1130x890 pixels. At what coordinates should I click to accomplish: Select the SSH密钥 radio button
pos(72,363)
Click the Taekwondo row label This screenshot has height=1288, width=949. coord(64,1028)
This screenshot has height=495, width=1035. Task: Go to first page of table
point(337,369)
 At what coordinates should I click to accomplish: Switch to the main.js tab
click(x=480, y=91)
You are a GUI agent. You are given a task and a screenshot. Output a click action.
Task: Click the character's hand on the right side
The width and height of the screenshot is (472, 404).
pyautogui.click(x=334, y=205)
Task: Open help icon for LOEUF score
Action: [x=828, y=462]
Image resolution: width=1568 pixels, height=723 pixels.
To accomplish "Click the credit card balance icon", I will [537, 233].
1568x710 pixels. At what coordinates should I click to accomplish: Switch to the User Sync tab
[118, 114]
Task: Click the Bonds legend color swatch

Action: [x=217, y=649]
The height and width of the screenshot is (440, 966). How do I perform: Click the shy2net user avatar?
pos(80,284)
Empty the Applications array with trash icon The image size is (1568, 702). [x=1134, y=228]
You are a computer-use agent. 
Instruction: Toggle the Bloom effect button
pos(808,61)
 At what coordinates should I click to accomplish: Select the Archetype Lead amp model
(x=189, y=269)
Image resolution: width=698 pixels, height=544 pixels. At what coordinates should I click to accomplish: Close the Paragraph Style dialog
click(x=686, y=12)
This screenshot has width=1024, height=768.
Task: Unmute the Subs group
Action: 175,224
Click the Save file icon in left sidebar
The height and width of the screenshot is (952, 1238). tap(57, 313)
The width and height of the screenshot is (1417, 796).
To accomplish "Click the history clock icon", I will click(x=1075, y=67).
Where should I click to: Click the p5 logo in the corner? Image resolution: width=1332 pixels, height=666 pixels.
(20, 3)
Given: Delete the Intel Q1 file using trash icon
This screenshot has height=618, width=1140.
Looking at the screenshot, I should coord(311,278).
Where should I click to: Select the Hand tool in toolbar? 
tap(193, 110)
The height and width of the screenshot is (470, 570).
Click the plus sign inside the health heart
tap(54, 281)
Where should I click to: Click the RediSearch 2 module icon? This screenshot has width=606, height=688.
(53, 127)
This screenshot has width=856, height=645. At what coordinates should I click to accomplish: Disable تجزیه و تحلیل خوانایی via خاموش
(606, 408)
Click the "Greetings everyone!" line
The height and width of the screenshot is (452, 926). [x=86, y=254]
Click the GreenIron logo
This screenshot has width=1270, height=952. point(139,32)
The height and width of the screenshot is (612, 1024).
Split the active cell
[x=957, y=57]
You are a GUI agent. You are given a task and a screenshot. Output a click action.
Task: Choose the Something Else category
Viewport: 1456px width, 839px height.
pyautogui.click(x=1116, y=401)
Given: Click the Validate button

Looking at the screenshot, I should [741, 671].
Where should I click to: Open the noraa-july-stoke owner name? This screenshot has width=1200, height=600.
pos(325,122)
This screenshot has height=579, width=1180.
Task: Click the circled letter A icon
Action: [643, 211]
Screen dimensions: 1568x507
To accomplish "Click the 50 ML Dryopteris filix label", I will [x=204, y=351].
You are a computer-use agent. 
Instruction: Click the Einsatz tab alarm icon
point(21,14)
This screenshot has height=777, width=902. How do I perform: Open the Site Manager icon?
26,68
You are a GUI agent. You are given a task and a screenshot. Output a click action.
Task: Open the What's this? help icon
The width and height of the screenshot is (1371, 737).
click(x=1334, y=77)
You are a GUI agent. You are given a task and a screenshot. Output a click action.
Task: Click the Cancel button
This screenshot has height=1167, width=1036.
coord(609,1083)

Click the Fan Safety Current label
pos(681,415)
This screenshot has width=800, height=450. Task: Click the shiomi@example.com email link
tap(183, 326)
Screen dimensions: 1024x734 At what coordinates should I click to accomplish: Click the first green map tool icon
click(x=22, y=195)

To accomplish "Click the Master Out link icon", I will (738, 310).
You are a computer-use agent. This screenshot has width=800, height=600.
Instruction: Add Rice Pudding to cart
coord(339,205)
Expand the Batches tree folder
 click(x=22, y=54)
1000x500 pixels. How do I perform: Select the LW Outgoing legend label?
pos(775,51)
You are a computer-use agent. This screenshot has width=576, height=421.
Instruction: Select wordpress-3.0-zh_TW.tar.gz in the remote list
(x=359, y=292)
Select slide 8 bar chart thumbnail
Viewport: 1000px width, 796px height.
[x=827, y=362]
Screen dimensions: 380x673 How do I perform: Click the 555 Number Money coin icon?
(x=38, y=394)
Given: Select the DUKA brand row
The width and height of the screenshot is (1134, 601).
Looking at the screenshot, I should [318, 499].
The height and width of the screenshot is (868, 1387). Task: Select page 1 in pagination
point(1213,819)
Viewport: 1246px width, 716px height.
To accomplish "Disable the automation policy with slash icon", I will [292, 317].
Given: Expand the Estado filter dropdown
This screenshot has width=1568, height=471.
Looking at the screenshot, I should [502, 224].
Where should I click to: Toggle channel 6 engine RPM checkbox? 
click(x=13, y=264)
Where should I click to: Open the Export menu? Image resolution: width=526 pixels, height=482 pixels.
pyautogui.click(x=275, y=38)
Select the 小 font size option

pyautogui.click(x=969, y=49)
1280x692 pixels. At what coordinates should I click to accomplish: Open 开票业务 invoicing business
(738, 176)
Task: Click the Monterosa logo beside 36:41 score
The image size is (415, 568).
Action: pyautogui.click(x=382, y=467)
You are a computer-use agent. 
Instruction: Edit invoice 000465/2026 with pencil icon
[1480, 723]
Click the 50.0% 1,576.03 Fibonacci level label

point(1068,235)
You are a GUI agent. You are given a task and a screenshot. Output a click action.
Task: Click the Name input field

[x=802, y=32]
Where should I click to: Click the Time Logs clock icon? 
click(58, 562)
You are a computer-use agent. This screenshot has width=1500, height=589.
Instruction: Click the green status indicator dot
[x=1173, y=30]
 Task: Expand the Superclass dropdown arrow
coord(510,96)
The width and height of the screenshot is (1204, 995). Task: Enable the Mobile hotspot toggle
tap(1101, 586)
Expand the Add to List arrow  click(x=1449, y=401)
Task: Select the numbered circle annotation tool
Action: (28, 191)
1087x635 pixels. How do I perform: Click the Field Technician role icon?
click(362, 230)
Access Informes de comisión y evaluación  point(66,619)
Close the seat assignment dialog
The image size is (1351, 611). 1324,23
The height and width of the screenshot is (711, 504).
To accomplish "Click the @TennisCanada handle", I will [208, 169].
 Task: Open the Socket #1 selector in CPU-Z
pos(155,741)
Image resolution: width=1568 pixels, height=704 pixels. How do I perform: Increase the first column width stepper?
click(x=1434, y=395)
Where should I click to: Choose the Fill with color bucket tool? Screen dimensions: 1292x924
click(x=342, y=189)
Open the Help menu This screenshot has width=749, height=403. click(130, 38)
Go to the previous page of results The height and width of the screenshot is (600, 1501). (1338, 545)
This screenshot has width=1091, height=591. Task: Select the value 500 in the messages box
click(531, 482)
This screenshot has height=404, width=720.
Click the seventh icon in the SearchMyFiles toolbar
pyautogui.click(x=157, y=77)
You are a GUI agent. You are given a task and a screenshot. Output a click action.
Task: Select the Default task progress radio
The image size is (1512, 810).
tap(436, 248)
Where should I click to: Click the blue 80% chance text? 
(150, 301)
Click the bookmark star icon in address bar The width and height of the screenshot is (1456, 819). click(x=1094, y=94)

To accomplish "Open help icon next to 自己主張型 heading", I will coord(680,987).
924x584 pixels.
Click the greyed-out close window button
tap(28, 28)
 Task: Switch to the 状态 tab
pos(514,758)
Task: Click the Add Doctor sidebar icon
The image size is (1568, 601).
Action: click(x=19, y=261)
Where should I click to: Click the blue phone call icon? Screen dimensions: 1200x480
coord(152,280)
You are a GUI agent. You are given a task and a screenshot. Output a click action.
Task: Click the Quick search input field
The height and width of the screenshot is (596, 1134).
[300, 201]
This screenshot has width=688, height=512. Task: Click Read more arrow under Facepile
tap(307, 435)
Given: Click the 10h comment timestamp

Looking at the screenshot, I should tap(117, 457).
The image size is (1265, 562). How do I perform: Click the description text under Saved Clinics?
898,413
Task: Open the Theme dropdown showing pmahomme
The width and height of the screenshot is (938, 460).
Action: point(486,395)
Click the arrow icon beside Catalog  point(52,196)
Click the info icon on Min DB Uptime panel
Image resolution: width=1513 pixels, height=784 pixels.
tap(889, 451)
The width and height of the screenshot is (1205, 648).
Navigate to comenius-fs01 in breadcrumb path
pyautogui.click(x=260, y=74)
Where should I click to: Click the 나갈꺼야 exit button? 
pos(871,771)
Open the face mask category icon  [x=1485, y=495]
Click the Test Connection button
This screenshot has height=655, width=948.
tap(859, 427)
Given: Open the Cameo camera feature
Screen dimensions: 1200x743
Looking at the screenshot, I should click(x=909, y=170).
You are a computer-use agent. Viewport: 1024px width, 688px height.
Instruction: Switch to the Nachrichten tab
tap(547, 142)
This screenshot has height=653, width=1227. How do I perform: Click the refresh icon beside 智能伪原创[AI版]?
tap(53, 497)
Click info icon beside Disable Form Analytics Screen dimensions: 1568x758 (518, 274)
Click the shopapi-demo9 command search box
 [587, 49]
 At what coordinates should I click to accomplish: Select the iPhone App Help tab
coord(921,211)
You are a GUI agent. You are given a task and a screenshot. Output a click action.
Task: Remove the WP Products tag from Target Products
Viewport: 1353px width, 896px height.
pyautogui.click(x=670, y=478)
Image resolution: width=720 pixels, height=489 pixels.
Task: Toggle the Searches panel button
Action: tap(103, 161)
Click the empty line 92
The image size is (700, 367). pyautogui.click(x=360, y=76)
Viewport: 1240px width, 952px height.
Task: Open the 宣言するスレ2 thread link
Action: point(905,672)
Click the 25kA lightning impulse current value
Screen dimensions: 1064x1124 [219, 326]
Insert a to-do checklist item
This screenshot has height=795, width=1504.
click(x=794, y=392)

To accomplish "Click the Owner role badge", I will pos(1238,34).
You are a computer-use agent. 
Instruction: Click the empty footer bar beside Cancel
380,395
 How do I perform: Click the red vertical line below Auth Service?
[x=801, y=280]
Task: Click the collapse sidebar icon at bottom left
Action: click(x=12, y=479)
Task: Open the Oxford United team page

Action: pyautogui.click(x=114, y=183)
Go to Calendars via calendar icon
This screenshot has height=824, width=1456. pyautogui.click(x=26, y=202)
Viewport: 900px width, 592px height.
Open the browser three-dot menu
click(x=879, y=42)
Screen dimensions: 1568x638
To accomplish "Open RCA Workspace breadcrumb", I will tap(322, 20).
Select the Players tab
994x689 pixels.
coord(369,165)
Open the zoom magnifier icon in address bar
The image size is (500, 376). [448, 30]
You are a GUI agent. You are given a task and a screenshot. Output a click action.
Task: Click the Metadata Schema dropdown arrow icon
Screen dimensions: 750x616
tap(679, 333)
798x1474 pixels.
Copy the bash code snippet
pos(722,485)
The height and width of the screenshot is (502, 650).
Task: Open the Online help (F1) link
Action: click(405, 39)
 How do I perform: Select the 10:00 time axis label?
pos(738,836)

━━━━━━━━━━━━━━━━

Among the records above, find the lines that contain "trash" and copy every one.

Empty the Applications array with trash icon The image size is (1568, 702). [x=1134, y=228]
Given: Delete the Intel Q1 file using trash icon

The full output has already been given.